EGFR mutations induce the suppression of CD8+ T cell and anti-PD-1 resistance via ERK1/2-p90RSK-TGF-ß axis in non-small cell lung cancer.

ABSTRACT

BACKGROUND: Non-small cell lung cancer (NSCLC) patients with EGFR mutations exhibit an unfavorable response to immune checkpoint inhibitor (ICI) monotherapy, and their tumor microenvironment (TME) is usually immunosuppressed. TGF-ß plays an important role in immunosuppression; however, the effects of TGF-ß on the TME and the efficacy of anti-PD-1 immunotherapy against EGFR-mutated tumors remain unclear. METHODS: Corresponding in vitro studies used the TCGA database, clinical specimens, and self-constructed mouse cell lines with EGFR mutations.

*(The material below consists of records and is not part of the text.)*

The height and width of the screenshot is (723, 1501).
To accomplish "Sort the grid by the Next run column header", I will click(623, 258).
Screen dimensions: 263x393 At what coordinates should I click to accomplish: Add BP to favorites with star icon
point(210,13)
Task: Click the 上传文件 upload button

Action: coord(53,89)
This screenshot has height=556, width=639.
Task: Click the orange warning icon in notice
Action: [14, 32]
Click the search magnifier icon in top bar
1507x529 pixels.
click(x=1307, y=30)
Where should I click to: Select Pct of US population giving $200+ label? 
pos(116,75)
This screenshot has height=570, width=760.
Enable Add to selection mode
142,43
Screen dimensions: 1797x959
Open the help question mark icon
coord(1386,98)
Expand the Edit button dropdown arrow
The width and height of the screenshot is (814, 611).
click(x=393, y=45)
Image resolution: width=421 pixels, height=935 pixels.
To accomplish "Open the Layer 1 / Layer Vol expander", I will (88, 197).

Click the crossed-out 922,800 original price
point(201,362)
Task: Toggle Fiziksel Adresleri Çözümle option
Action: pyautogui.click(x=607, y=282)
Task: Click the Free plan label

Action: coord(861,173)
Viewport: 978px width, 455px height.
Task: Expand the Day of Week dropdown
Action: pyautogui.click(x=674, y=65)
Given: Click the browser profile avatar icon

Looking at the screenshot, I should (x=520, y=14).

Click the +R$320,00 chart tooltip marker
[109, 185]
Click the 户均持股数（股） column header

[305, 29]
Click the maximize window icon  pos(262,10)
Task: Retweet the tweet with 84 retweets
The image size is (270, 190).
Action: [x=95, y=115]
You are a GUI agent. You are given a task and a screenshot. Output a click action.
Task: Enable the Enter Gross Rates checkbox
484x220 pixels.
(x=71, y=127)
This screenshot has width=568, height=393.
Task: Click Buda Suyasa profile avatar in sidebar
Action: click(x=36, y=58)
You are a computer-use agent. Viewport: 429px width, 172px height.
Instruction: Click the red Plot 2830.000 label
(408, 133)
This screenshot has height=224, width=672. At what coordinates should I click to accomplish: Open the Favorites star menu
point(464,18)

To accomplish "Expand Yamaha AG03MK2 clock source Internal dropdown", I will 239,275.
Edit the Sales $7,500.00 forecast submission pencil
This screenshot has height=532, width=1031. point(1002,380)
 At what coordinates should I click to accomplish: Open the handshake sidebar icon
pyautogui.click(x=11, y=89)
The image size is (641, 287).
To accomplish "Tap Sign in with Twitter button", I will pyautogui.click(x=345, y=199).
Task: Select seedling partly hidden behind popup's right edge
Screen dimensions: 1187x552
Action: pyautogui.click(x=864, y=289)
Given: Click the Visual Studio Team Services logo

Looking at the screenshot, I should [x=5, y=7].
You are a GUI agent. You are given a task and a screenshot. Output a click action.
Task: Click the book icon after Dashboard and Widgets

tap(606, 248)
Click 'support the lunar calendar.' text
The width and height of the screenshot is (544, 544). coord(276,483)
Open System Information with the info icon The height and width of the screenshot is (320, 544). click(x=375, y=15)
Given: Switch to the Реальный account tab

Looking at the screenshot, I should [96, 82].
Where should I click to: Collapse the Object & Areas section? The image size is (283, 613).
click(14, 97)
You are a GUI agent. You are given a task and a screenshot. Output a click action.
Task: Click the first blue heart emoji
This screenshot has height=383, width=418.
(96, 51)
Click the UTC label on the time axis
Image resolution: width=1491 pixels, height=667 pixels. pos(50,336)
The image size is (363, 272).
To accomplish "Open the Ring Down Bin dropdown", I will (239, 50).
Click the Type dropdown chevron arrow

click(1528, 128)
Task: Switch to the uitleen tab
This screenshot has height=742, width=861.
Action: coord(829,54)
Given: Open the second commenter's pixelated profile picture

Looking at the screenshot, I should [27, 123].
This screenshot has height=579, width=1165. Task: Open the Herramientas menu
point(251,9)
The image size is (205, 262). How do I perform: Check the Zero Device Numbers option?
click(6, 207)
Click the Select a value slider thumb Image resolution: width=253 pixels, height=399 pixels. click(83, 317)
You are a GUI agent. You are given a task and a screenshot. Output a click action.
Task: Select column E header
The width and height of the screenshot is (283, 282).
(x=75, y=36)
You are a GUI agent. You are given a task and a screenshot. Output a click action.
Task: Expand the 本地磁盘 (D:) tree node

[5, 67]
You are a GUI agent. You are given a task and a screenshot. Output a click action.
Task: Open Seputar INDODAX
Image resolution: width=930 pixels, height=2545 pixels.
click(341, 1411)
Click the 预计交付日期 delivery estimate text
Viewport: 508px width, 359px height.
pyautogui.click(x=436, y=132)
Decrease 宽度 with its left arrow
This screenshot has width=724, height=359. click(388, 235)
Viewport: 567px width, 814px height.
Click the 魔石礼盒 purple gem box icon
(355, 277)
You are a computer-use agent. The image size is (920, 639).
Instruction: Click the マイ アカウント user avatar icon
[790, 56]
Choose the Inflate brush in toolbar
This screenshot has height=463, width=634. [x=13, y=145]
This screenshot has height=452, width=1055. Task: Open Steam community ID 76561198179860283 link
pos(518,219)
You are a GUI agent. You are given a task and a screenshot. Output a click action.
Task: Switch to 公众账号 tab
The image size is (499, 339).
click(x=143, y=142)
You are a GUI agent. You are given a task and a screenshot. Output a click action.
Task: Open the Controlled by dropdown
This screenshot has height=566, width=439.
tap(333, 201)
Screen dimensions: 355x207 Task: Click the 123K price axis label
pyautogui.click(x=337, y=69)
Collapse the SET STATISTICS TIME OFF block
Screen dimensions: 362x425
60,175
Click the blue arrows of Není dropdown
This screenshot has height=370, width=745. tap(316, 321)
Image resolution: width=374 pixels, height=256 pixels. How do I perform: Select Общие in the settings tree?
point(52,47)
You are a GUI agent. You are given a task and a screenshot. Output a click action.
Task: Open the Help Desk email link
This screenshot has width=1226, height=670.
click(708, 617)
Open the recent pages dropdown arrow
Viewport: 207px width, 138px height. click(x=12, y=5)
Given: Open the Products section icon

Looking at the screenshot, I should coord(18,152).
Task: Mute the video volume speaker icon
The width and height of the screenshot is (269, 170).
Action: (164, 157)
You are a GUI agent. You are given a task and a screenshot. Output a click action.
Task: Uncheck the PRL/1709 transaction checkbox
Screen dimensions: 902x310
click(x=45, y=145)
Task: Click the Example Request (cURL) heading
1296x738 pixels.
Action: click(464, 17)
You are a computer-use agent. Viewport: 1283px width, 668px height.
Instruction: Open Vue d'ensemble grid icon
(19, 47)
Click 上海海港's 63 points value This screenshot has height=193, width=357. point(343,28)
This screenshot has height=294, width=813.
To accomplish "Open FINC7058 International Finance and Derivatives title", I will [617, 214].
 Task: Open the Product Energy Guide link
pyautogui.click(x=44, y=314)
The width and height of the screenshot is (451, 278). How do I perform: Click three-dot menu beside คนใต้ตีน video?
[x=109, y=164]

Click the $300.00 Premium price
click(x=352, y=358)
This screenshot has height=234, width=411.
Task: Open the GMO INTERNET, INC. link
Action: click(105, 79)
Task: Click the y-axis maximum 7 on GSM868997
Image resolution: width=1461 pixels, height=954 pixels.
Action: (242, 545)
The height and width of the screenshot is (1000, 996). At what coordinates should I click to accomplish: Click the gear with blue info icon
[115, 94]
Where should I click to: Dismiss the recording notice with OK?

We utilized C57BL/6N and humanized M-NSG mouse models bearing EGFR-mutated NSCLC to investigate the effects of TGF-ß on the TME and the combined efficacy of TGF-ß blockade and anti-PD-1 therapy. The changes in immune cells were monitored by flow cytometry. The correlation between TGF-ß and immunotherapy outcomes of EGFR-mutated NSCLC was verified by clinical samples. RESULTS: We identified that TGF-ß was upregulated in EGFR-mutated NSCLC by EGFR activation and subsequent ERK1/2-p90RSK phosphorylation. TGF-ß directly inhibited CD8+ T cell infiltration, proliferation, and cytotoxicity both in vitro and in vivo, but blocking TGF-ß did not suppress the growth of EGFR-mutated tumors in vivo. Anti-TGF-ß antibody combined with anti-PD-1 antibody significantly inhibited the proliferation of recombinant EGFR-mutated tumors in C57BL/6N mice, which was superior to their monotherapy. Mechanistically, the combination of anti-TGF-ß and anti-PD-1 antibodies significantly increased the infiltration of CD8+ T cells and enhanced the anti-tumor function of CD8+ T cells. Moreover, we found that the expression of TGF-ß1 in EGFR-TKI resistant cell lines was significantly higher than that in parental cell lines. The combination of anti-TGF-ß and nivolumab significantly inhibited the proliferation of EGFR-TKI resistant tumors in humanized M-NSG mice and prolonged their survival. CONCLUSIONS: Our results reveal that TGF-ß expression is upregulated in NSCLC with EGFR mutations through the EGFR-ERK1/2-p90RSK signaling pathway. High TGF-ß expression inhibits the infiltration and anti-tumor function of CD8+ T cells, contributing to the "cold" TME of EGFR-mutated tumors. Blocking TGF-ß can reshape the TME and enhance the therapeutic efficacy of anti-PD-1 in EGFR-mutated tumors, which provides a potential combination immunotherapy strategy for advanced NSCLC patients with EGFR mutations.